- **PROBLEM**:
Set out each line from the following listing that includes the word "agent".

*** SUPPLIED DATA

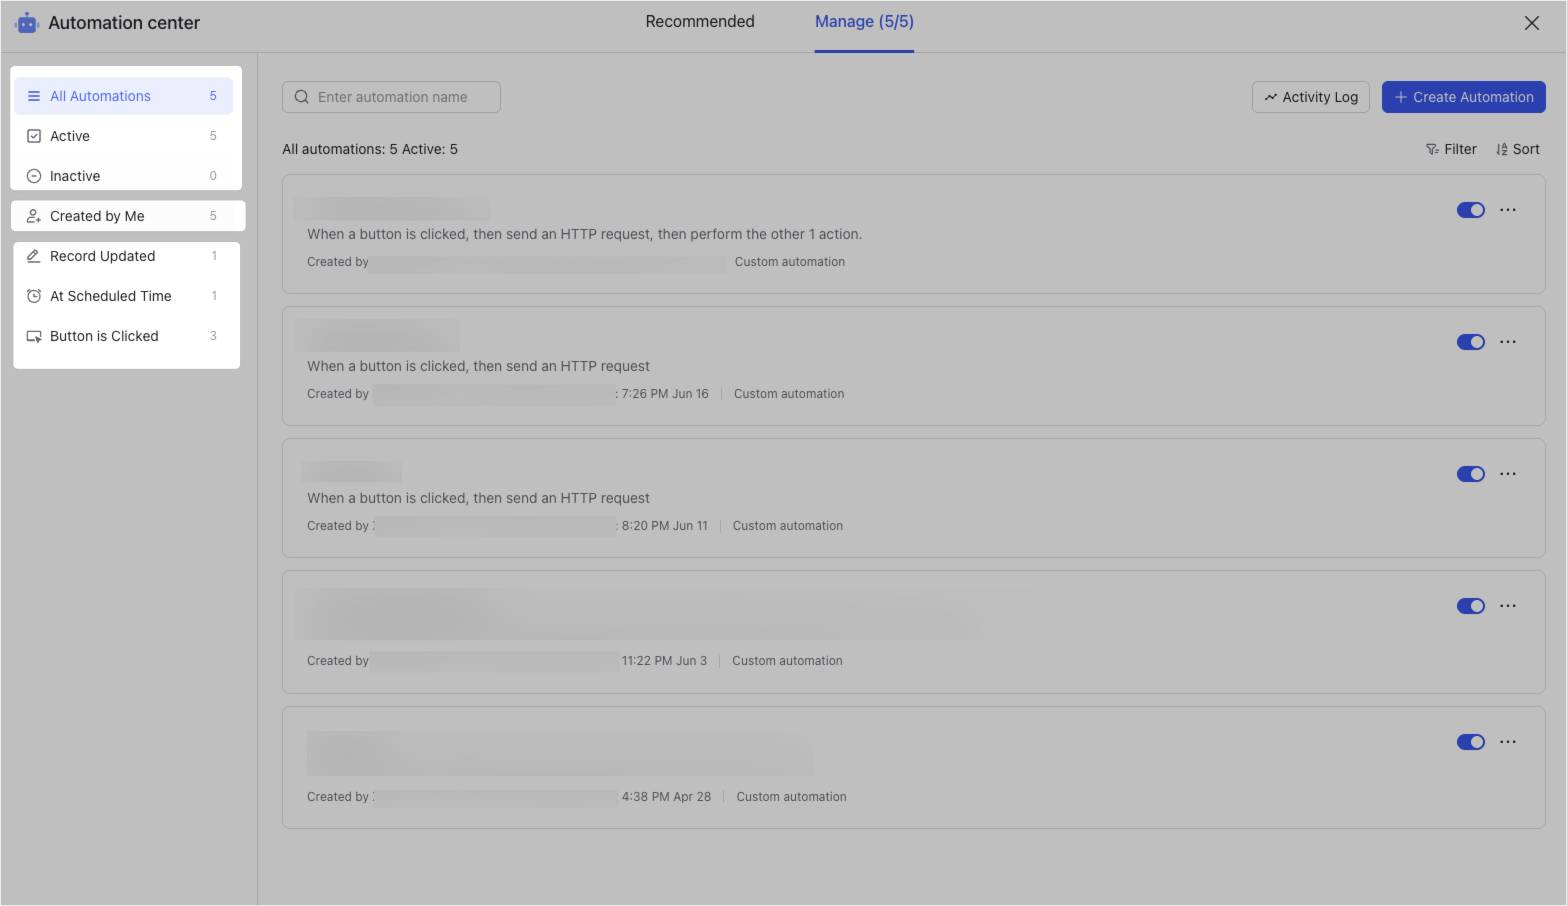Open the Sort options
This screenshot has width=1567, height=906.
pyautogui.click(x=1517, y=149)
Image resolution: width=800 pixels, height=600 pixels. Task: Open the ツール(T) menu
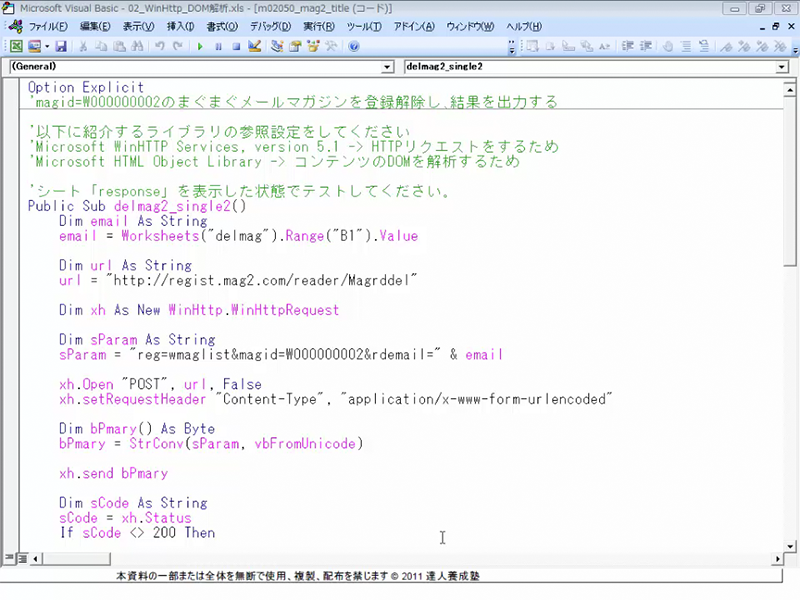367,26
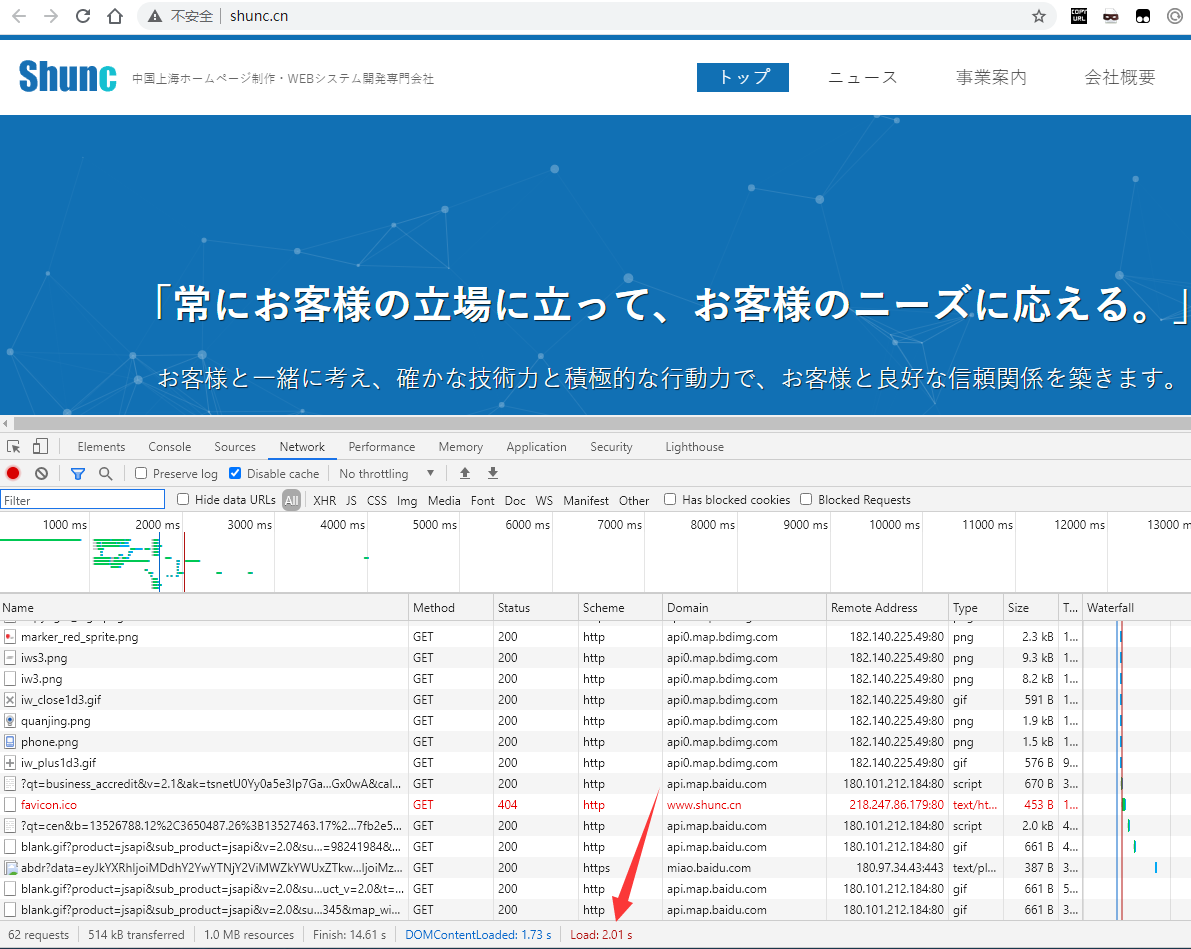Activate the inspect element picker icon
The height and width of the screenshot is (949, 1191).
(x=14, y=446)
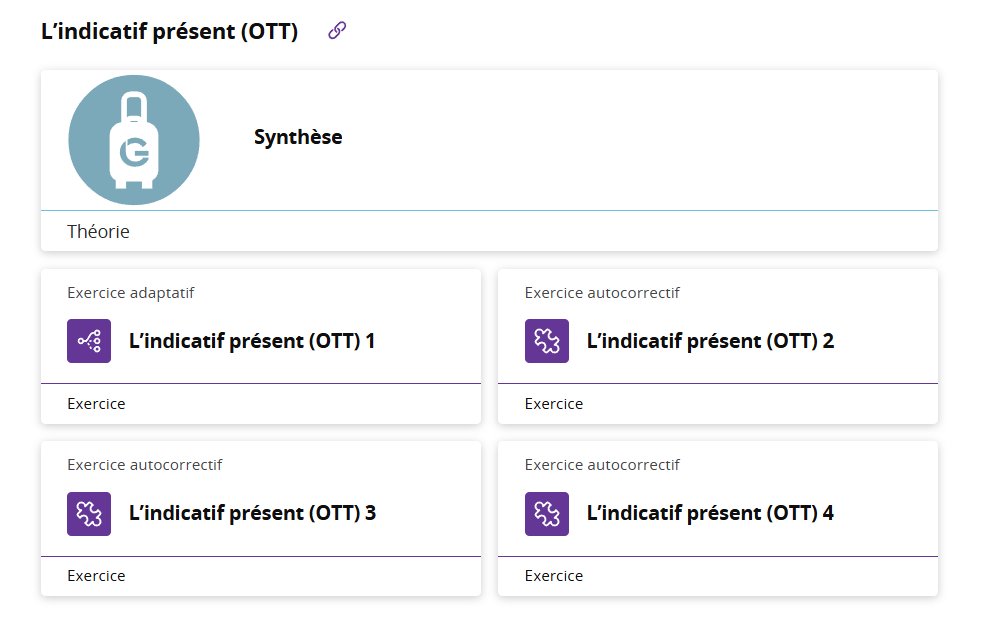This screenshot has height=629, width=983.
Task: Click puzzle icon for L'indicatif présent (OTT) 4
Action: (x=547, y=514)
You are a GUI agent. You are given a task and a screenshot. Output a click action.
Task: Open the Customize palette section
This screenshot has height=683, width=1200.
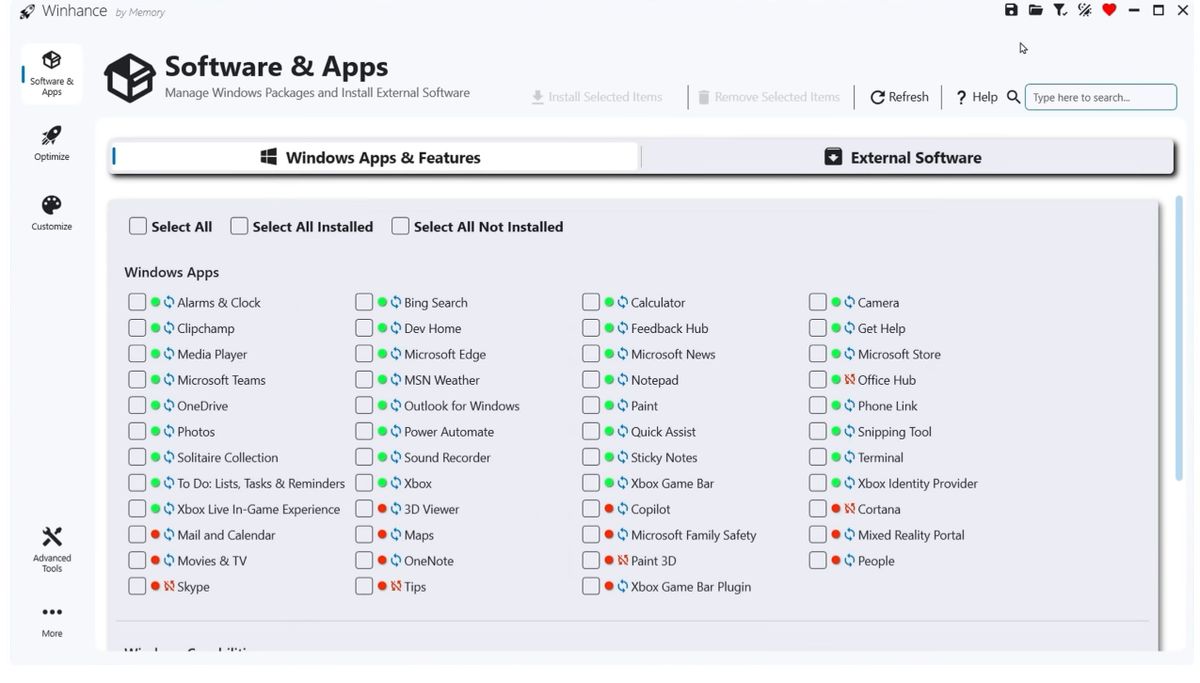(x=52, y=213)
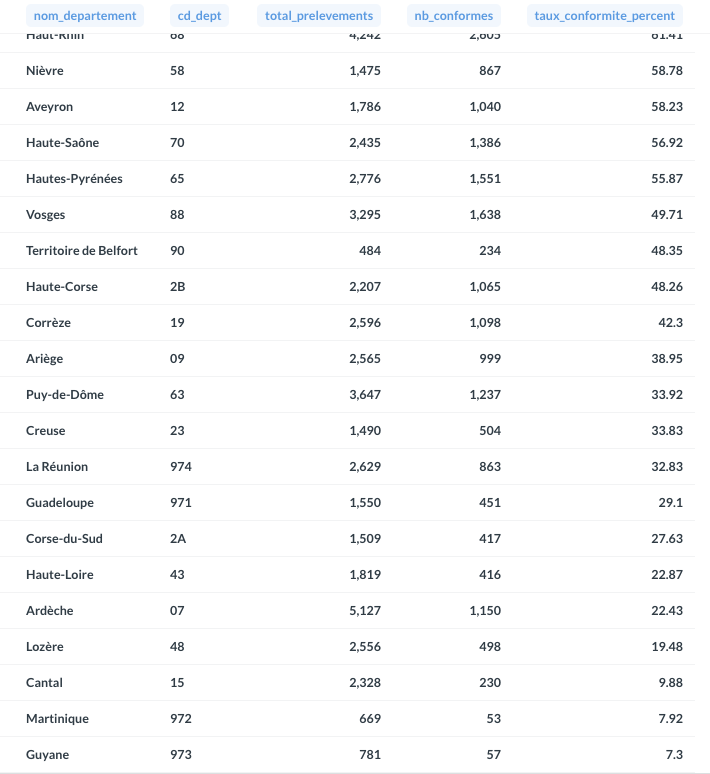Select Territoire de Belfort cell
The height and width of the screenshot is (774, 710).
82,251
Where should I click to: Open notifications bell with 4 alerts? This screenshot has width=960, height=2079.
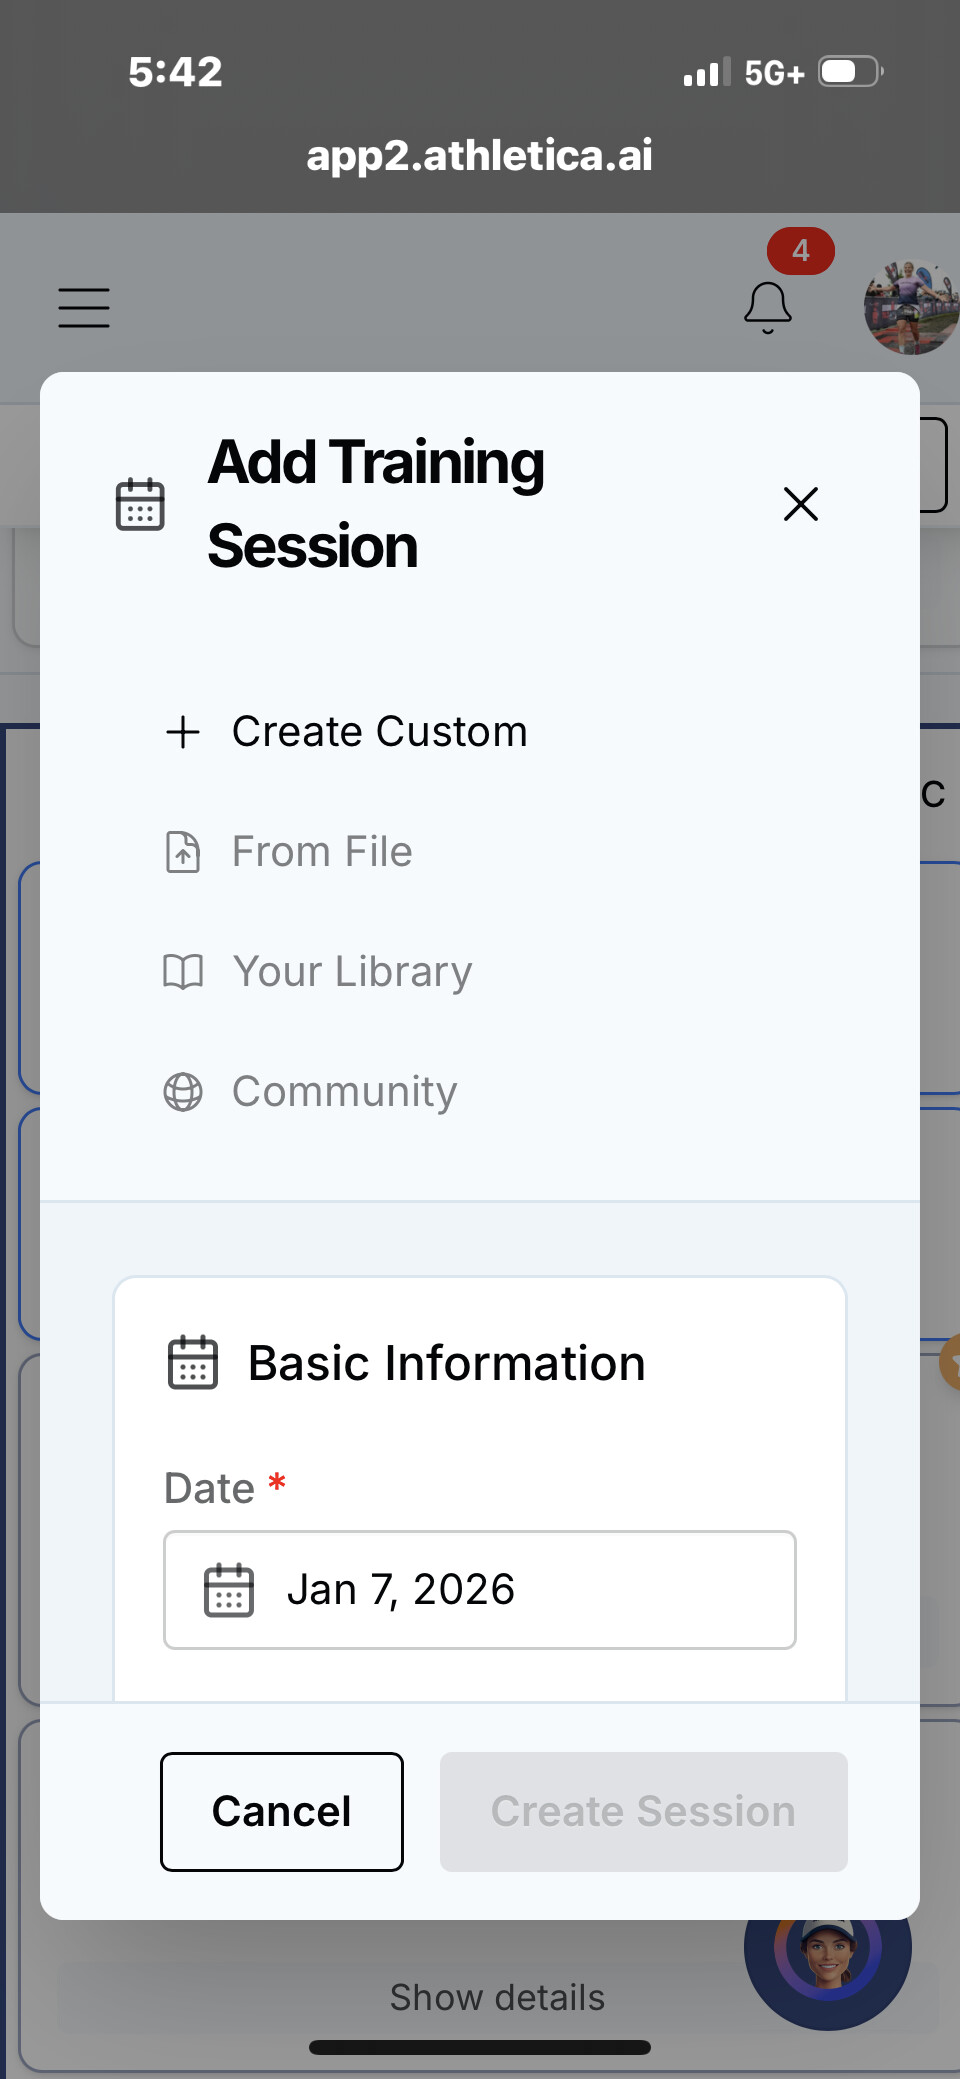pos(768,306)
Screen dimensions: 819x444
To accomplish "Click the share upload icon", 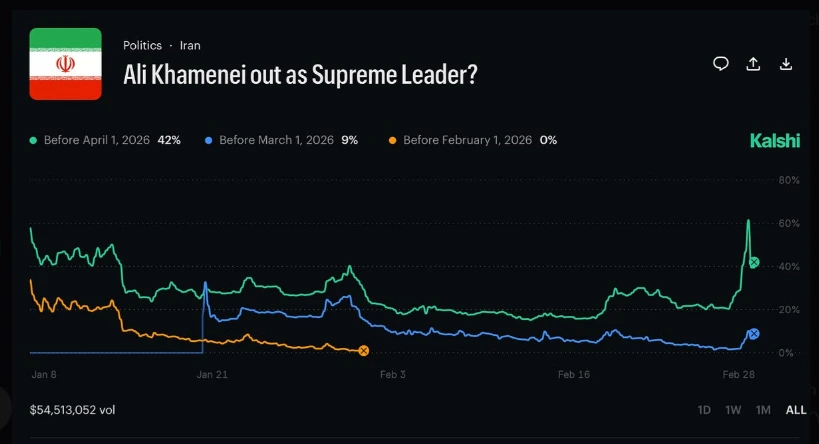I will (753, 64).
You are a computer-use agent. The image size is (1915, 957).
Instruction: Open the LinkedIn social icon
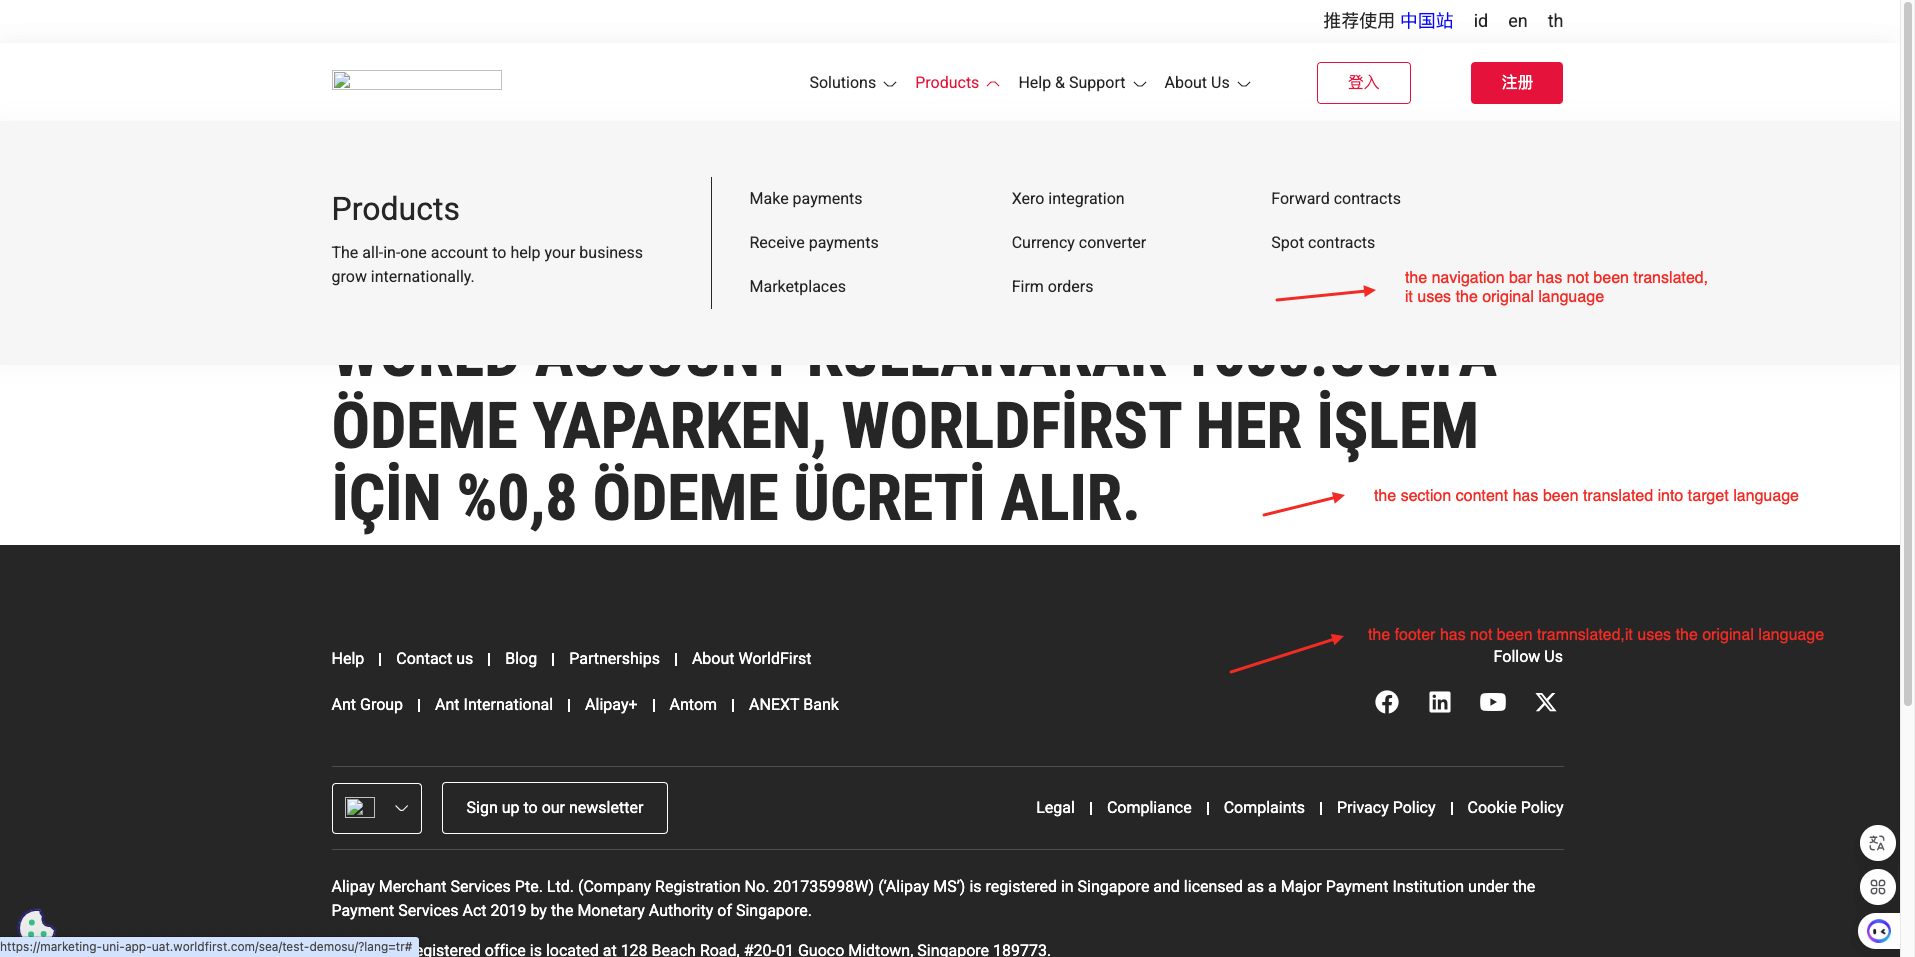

******

- **WRITTEN RESPONSE**:
You are a GUI agent. You are given a task and a screenshot. Output a click action.
You are a computer-use agent. The image size is (1915, 957).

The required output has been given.